Никольская стояла рядом с Тихоном, легкий уличный румянец молодил ее мягкое лицо. Седые прядки волос учительницы топорщились из-под линялого серенького берета.
Сколько лет с рабочими вместе… Хорошо знала Олимпиада Степановна поселковых, знала, что и простое слово благодарности было для сплавщиков уже настоящей наградой.
Она с тем и пришла из школы, чтобы оказать это слово.
Давно стало привычным говорить с людьми вот так, когда лицо в лицо и глаза в глаза.
— Бытует у нас пословица… — Никольская поправила волосы и улыбнулась Дарье Семикиной — та заслоняла учительницу от ветра. — Глаза боятся, а руки делают… Вот и сделали, управились руки, да как!
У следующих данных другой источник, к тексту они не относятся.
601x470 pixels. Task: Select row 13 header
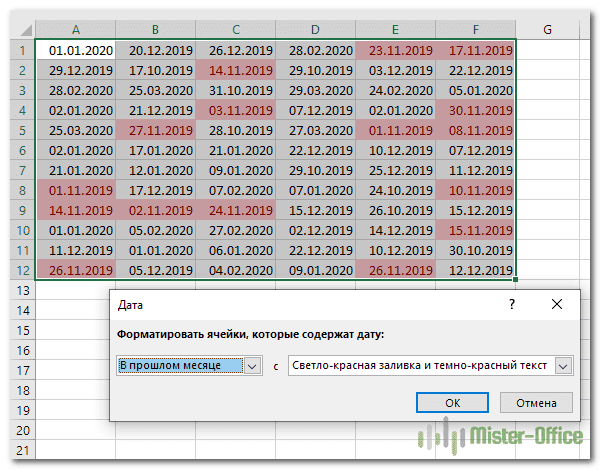(x=21, y=290)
На двенадцать дней раньше срока отправляем мату!
— Это один горюет, а семья-то воюет! — пробасил Андрюха. Широко расставив ноги в высоких броднях, мужик стоял на самой бровке яра настоящим богатырем. Широкое лицо его, в черном кружеве бороды, отливало старой красной медью.
— Хорошо, геройски воюем, что на фронте, что здесь, в тылу! — обрадованно подхватила Никольская, вскинула руку с двумя листками бумаги. — Райисполком и Иванов телеграммы прислали — весь Чулым следил за вашей работой. Благодарят, от всех спасибо! Товарищи! Каждый праздник мы с кумачом… А сегодня настоящий праздник труда. Березе нашей рекой плыть — это вроде как улицей, мимо поселков, мимо деревень. Пускай люди смотрят и греют сердца силой нашего советского флага, верой в победу! Держи, Никифор Яковлевич. И этот вымпел прими. Он — наша, рабочая эстафета тем, кто самолеты строит. Передай Иванову, чтобы в Новосибирск, на завод, отправил!
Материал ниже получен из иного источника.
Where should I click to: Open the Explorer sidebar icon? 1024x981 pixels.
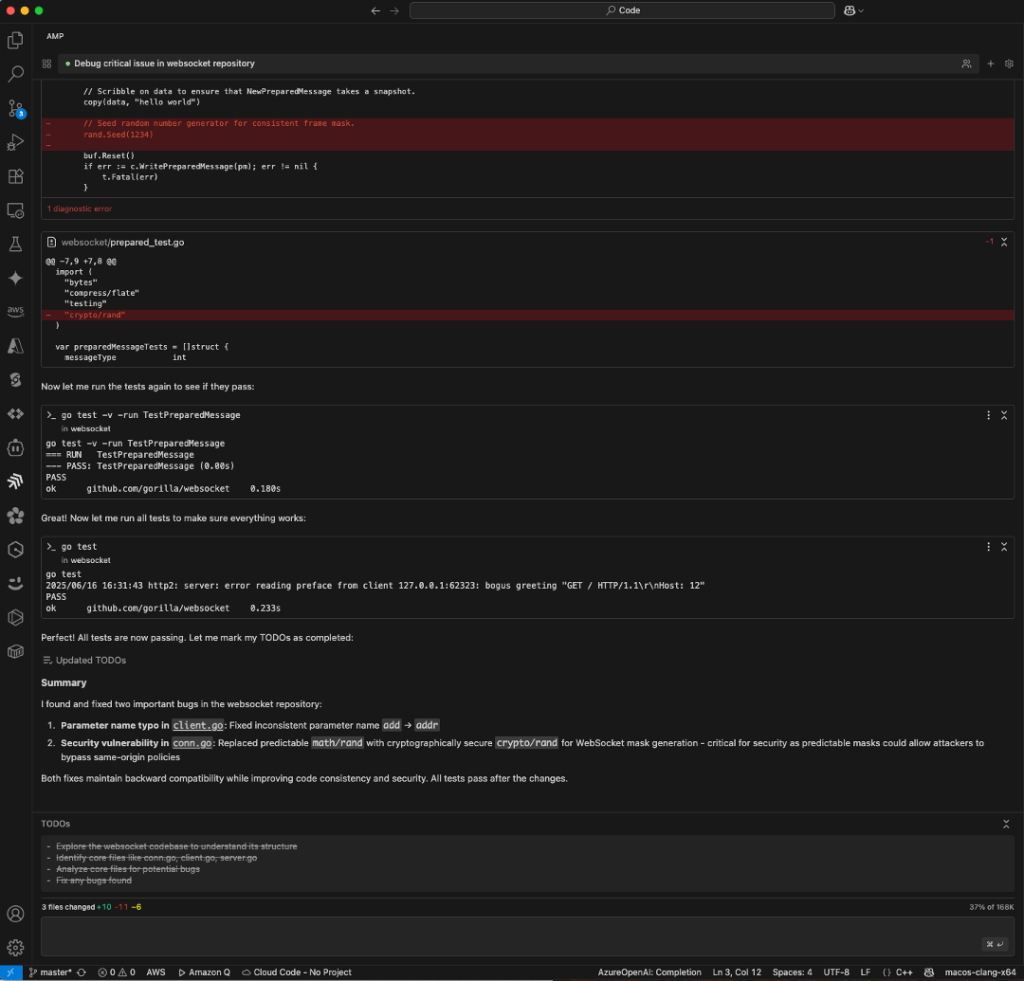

Старый лоцман — подстриженный, чисто выбритый, подтянутый в этот важный для него день, с бережью принял флаг и вымпел. Поднял светлые голубые глаза:
— Сполню, товарищи, передам. А за мату не беспокойтесь, мату доведем до рейда сплавконторы в полной целости!
У начальника сплавучастка к рабочим свои слова:
— Сегодня, завтра и послезавтра — выходной! Вот-вот… У одних картошка не вся выкопана, другим — дровишки поширкать, обутки, одежину залатать… А после отгулов опять же на реку — шестую мату кончать!
— Снова да ладом… — в голосе Кимяева Романов уловил и торжество, и веселую готовность сейчас же шагать к запани, что ярко светилась на солнце приглушенной желтизной сосновых лесин.
— Снова и снова, други… — Тихон рубанул ладонью воздух. — До самой Победы!
Вокруг учительницы суматошились, кто-то из женщин бережно тормошил ее, кто-то из мужиков пожимал руки. Она выбралась из людской толчеи и увидела Корнева.
Никольской было что сказать Федору Федоровичу, и она подошла к нему:
— Тебе, Федор, особое спасибо! А согласись, ты ведь не только лодки колотил, но и из себя кое-что выколачивал… Заходи чаевничать. Жду…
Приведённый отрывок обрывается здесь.